I shiver, swaying a little, and his arms steady me.

I press my eyes closed, wanting to fall back into him. Maybe he’d just stand here and let me sleep against him like a deeply rooted tree.

My aching body sags. “Thank you for sitting with me and the kids. ”

His head hangs a little. “Ollie and Frankie are in their beds.” When his eyes finally drag up to mine, all I see is confusion and what might be hurt.

It’s a spear straight through an already bleeding heart.

His eyes run over my face only a moment longer, and then he turns, moving to the front door. “I let Grover out, so the back door is locked. Make sure you get this one.”

I hate myself even more than I did a few hours ago, but I cannot explain one more thing tonight. Something I’m not sure he’ll understand. At least, I’m terrified he won’t.

I nod.

He pulls the door open, and cool air filters in as he closes it. It’s just another blast to my aching body, and I have no doubt my fever is returning with a vengeance.

I take two more Ibuprofen and crawl into bed, curling into a ball. I stare at the ribbons, knowing if I had the energy, I’d take them to the backyard and burn every single one.

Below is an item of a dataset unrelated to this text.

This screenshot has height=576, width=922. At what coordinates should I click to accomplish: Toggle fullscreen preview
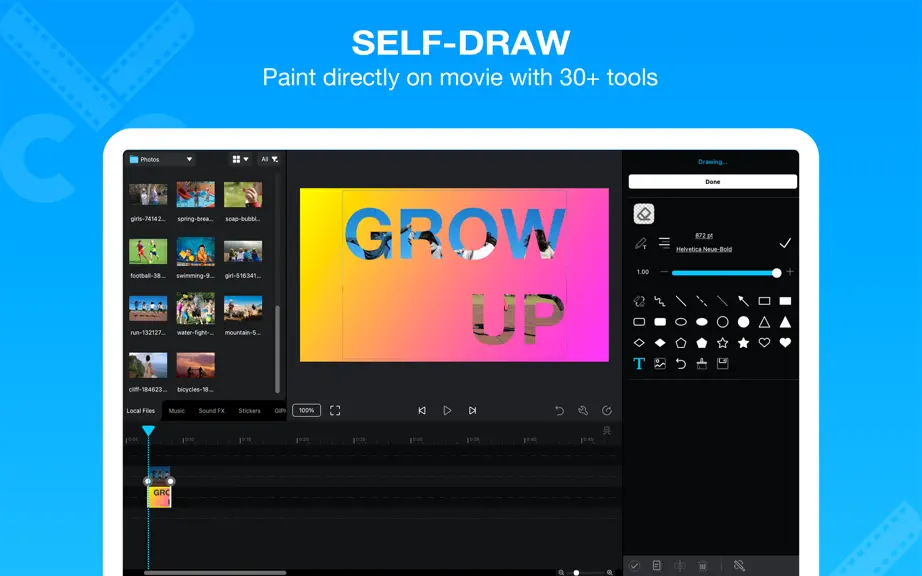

At one time, I wore them with pride. They represented success. Now, they’re tainted, and it hurts to look at them. Except for Ollie and Frankie, they’ve brought me nothing but pain and humiliation ever since.

I close my eyes before tears slip out, wishing I were back on the couch with Slade’s hand on my back, reminding me I’m not totally and completely alone. But maybe after tonight, I will be all over again.